Die folgende Geschichte schließt sich inhaltlich an die vorangegangene an. Auch hier geht es um die Jagd auf eine im gegenständlichen Revier selten vorkommende Wildart. Ebenso führen auch hier Befürchtungen darüber, dass ein Jagdnachbar durch einen bösartigen Abschuss die Freude am Anblick des seltenen Wildes zunichtemachen könnte, zu allerlei Verstrickungen. Ich wünsche Ihnen viel Freude an dem Artikel, welcher überschrieben ist:
Wenn der Birkhahn balzt
von Julius R. Haarhaus
Drei Stunden südlich von G . liegt ein königlicher Forst, der den Namen Wolfsgarten führt und seines außerordentlichen Wildreichtums wegen in der ganzen Umgegend bekannt ist.
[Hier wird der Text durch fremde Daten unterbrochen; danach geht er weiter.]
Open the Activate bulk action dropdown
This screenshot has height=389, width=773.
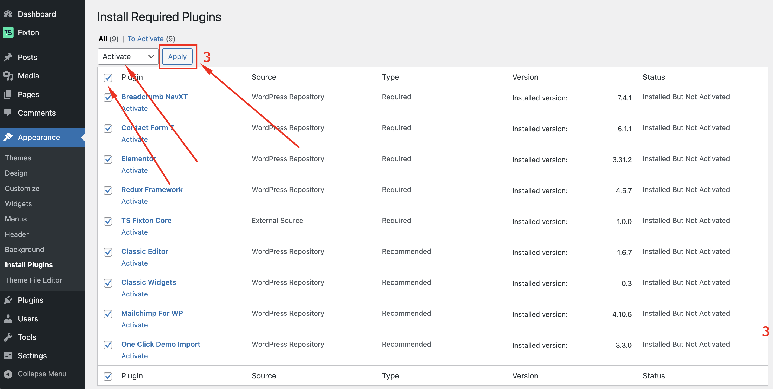[x=128, y=56]
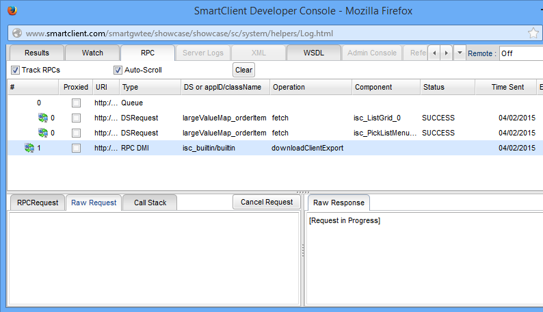Tick Proxied checkbox on the RPC DMI row
543x312 pixels.
click(77, 148)
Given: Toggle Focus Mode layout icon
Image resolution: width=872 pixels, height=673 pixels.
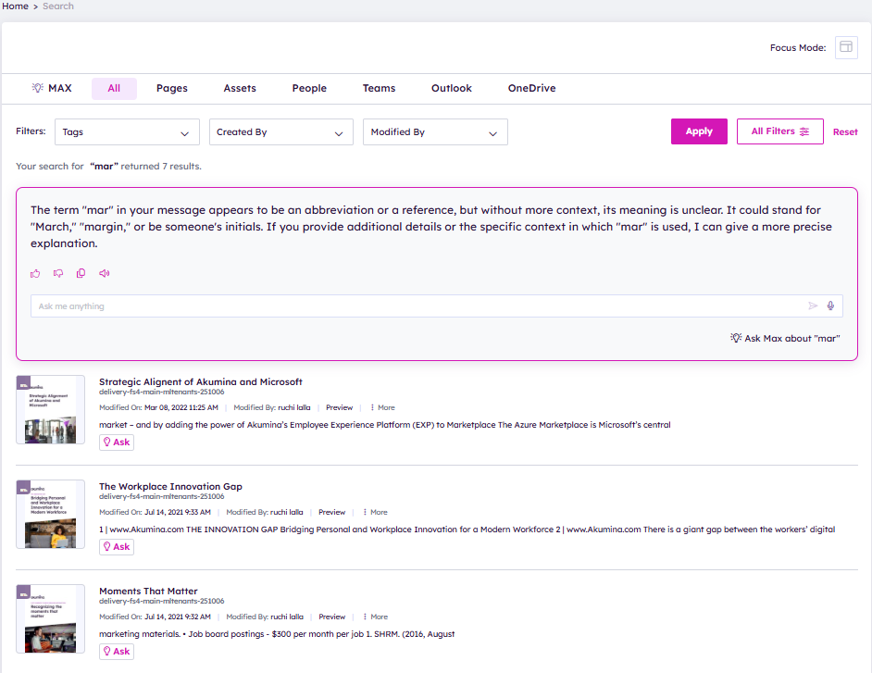Looking at the screenshot, I should (x=846, y=48).
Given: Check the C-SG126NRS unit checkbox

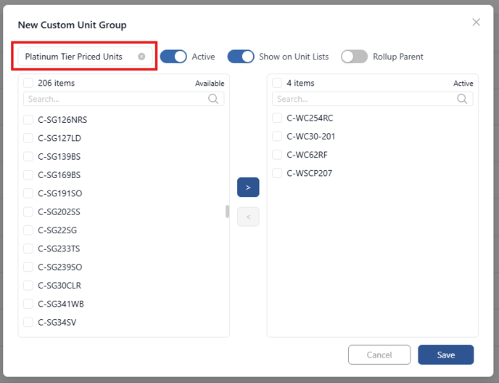Looking at the screenshot, I should coord(28,120).
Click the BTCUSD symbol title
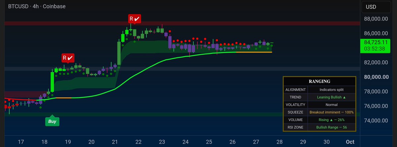Screen dimensions: 397x147 (x=19, y=6)
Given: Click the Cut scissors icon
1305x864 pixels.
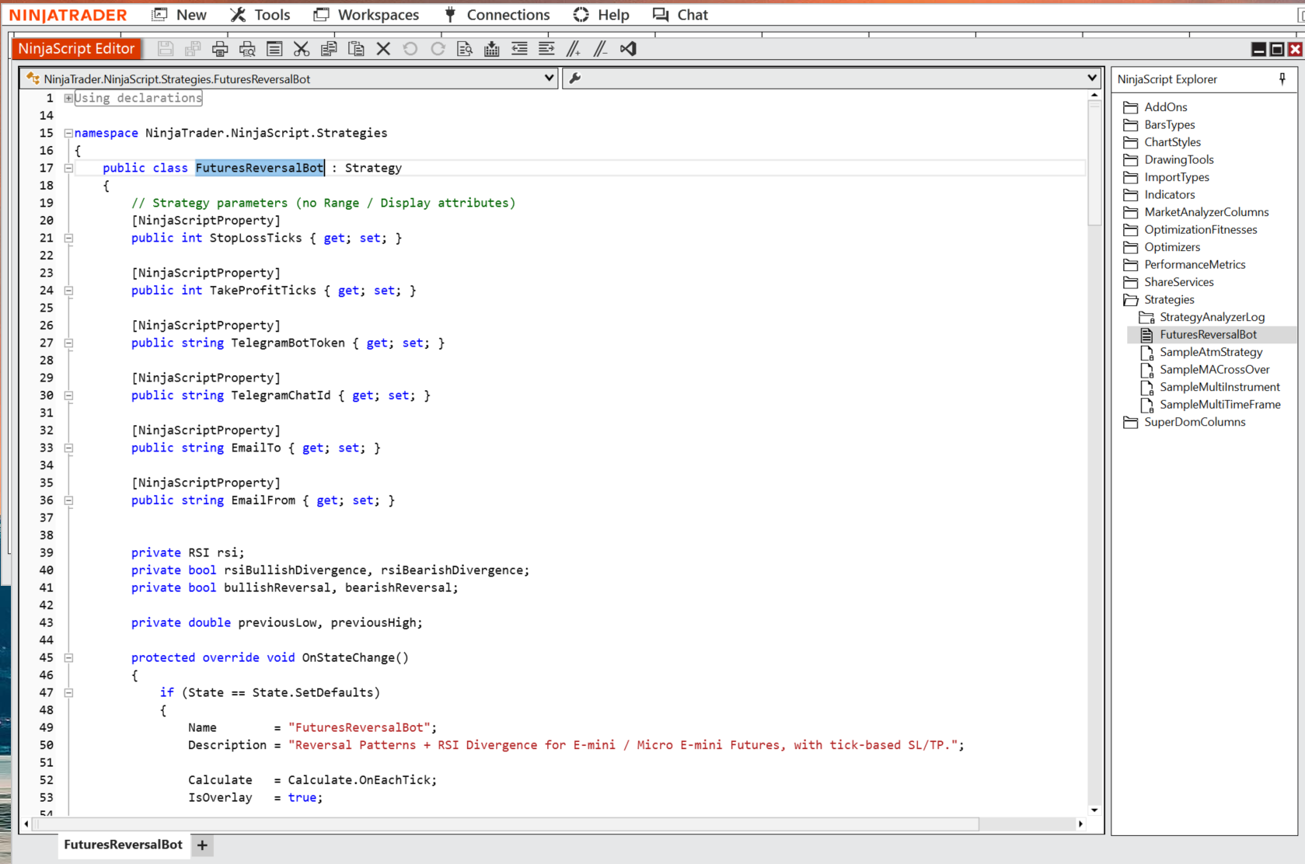Looking at the screenshot, I should tap(302, 49).
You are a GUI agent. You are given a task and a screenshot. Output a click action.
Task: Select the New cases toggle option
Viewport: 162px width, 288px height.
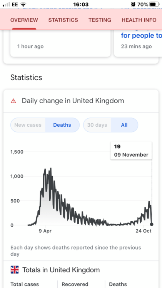[x=28, y=125]
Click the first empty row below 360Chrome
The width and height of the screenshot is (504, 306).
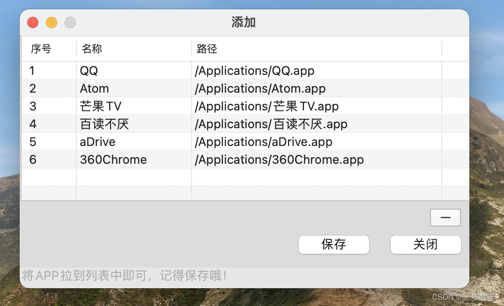coord(234,177)
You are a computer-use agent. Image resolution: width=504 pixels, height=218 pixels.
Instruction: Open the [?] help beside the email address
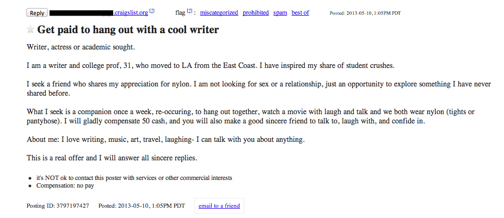click(x=152, y=11)
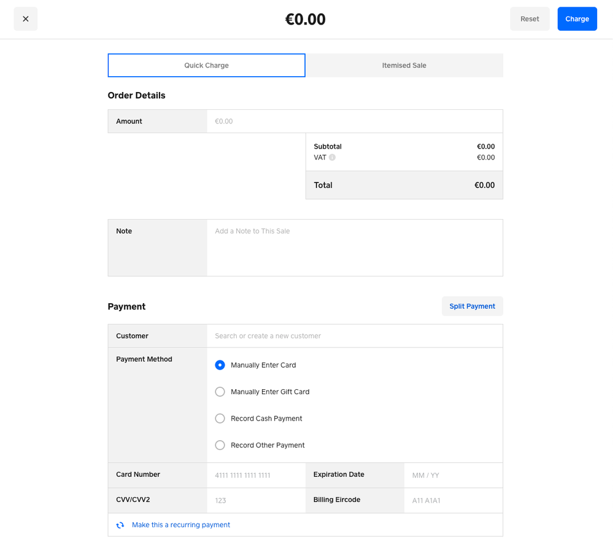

Der Oberförster, der hier das Zepter führt, residiert in dem freundlichen Dörfchen Glasberg, dessen hochragender Kirchturm über die Fichtenwipfel weg weit ins Land hinausschaut und den wenigen Wanderern, die sich in diese entlegene Gegend verirren, als Orientierungsmarke dient.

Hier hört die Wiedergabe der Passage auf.